• WHAT TO DO: Reproduce exactly the lines from the one containing "This screenshot has height=364, width=620." through the end of the entries, including both. Drop the pictures.

• AVAILABLE DATA:
☆ ☆ ☆ ☆ ☆
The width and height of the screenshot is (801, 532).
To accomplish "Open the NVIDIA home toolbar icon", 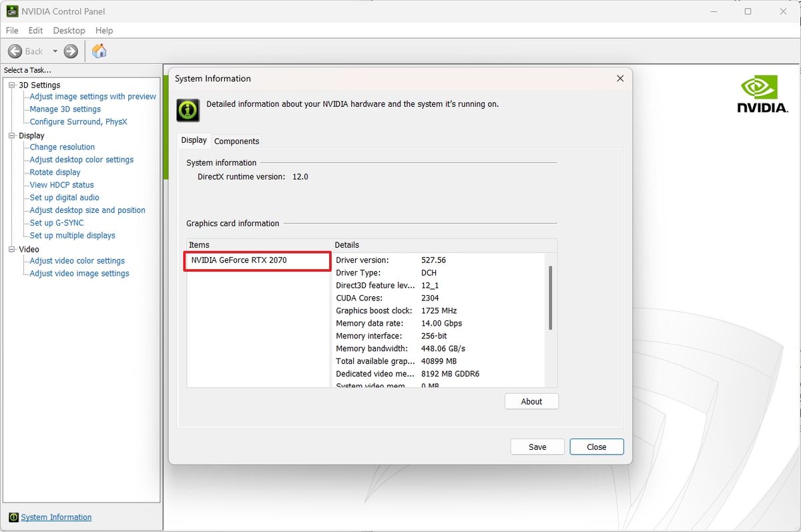I will pos(99,51).
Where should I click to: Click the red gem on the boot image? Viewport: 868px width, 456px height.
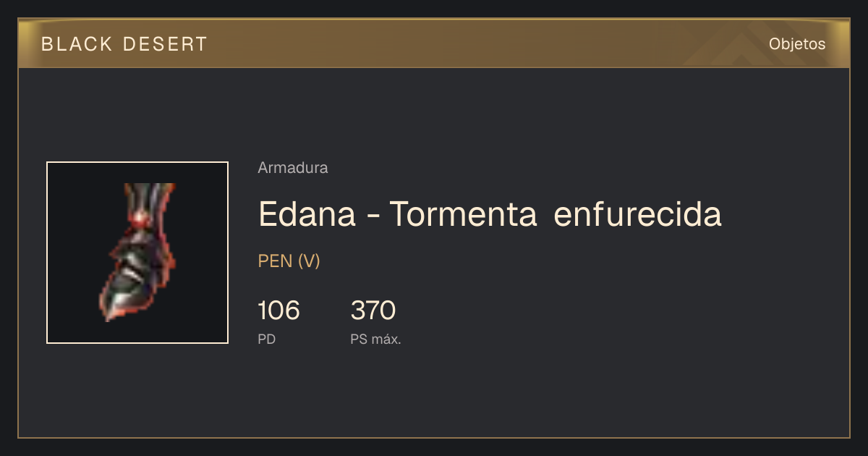coord(137,218)
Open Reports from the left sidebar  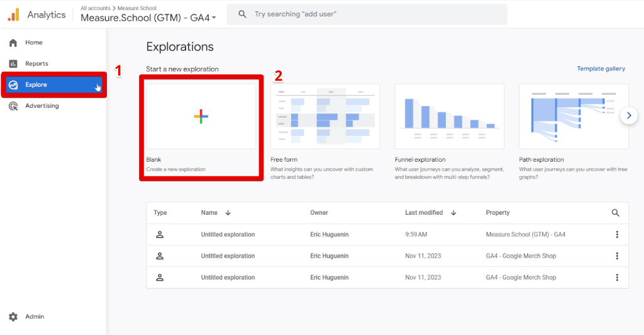point(36,64)
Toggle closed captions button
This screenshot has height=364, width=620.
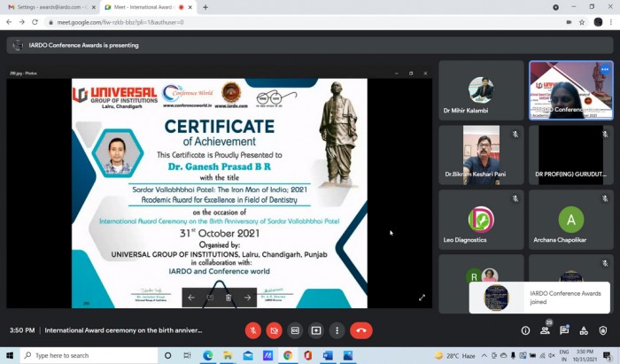295,330
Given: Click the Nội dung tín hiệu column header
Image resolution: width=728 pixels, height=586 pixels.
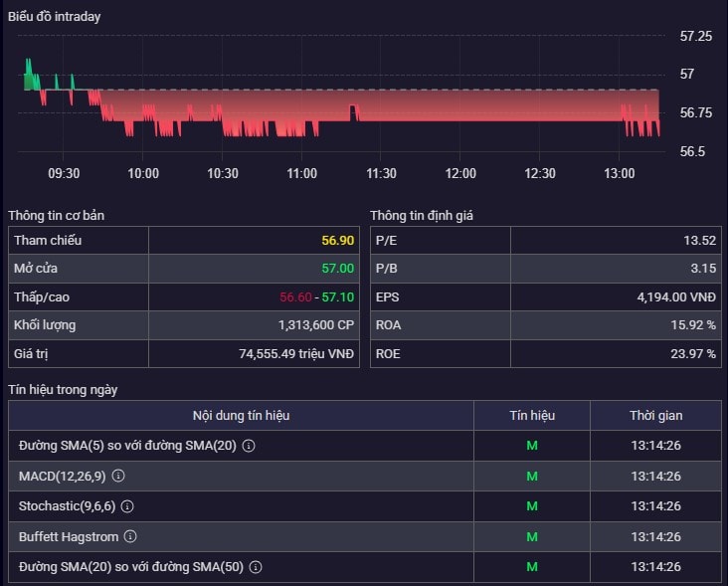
☆ ☆ ☆ ☆ ☆
• EXERCISE RESULT:
This screenshot has height=364, width=620.
295,330
Given: Click the Nội dung tín hiệu column header
Image resolution: width=728 pixels, height=586 pixels.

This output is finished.